Although Phoebe is put back into the play, her challenges continue as she is driven to behaviour she doesn't understand. She talks with Miss Dodger about her behaviour, and Miss Dodger suggests that as she grows older, she'll one day learn to admire herself for who she is rather than who the world wants her to be. After seeing her imaginary friend Alice again, Phoebe breaks her wrist jumping off the catwalk onto the stage, and Miss Dodger is fired when the principal suspects that she may have prompted Phoebe's act. Feeling betrayed by Miss Dodger's absence, Phoebe's fellow actors descend into chaos, smashing the sets they built, but Phoebe alone clings to a sense of purpose. She urges her classmates to continue their rehearsals on their own.

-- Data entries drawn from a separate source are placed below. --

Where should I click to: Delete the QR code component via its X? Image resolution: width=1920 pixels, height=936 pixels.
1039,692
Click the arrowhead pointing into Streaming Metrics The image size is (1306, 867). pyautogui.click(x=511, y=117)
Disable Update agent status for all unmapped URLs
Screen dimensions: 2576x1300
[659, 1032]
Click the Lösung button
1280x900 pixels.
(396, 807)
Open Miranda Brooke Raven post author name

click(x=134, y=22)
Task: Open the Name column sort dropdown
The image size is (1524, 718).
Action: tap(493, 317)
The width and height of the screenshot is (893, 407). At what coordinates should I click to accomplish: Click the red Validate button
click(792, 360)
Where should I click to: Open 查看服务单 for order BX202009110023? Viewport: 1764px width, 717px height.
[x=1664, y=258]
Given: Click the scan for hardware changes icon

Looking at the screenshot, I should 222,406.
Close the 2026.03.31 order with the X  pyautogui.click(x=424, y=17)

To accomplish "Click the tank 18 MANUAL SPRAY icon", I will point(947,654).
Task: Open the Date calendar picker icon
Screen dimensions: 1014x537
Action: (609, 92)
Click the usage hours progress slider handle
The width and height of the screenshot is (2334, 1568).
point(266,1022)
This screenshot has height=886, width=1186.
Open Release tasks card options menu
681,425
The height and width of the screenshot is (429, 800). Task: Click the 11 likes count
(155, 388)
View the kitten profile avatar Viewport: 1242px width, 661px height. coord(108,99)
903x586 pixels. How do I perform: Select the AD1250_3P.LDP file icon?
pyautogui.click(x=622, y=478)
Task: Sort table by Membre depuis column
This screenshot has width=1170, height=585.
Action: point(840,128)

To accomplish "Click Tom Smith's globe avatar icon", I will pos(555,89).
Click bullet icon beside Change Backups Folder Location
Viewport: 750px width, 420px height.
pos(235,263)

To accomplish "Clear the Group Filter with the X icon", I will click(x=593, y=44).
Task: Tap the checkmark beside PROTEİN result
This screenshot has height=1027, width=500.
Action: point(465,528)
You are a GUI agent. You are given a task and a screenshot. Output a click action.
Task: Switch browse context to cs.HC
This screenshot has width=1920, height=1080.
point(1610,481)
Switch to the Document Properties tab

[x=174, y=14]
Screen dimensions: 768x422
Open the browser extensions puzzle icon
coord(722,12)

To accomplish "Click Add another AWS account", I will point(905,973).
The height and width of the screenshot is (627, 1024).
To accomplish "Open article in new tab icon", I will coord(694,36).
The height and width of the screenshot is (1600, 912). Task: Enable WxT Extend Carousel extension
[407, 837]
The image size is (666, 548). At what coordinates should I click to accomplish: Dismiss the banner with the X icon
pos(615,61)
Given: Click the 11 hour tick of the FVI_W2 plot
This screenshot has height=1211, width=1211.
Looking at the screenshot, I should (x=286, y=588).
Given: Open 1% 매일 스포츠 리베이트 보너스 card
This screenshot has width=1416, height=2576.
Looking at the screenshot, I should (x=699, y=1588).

Hillary, who has resisted efforts to label Phoebe, reveals to Phoebe that she has Tourette syndrome, and Phoebe helps her classmates understand Hillary by explaining her condition to them.

==Cast==
- Elle Fanning as Phoebe Lichten
- Felicity Huffman as Hillary Lichten/Red Queen (uncredited)
- Patricia Clarkson as Miss Dodger
- Bill Pullman as Peter Lichten/Queen of Hearts (uncredited)
- Bailee Madison as Olivia Lichten
- Campbell Scott as Principal Davis/Mad Hatter (uncredited)
- Ian Colletti as Jamie Madison
- Tessa Albertson as Alice
- Peter Gerety as Dr Miles/Humpty Dumpty (uncredited)
- Madhur Jaffrey as Miss Reiter/Knave of Hearts (uncredited)
- Caitlin Sanchez as Monica
- Gracie Bea Lawrence as Julie
- Maddie Corman as Teacher/White Rabbit (uncredited)
- Max Baker as Teacher/King of Hearts (uncredited)
- Danielle Kotch as 2 Year Old Phoebe Lichten

== Reception ==

=== Critical response ===
On review aggregator website Rotten Tomatoes, the film holds an approval rating of 61% based on 54 reviews, with an average rating of 6.00/10. The website's critics consensus reads, "Blessed with a good cast, Phoebe's heart is in the right place, but its execution is dicey." Nathan Lee of NPR criticized the character of Phoebe, calling her, "the kind of 9-year-old who scrawls "I've got angst" on a paper airplane and tosses it into her parents' dinner party. She is, in other words, the type of moody little creature who exists exclusively in the precincts of the Oppressively Whimsical Coming of Age Movie." On Metacritic, the film has a weighted average score of 56 out of 100, based on 20 critics, indicating "mixed or average reviews".

==Awards and nominations==
On January 14, 2010, the film was nominated for Outstanding Film – Wide Release – at the 21st GLAAD Media Awards.

== Home media ==
The DVD home video was released in 2009 by Image Entertainment.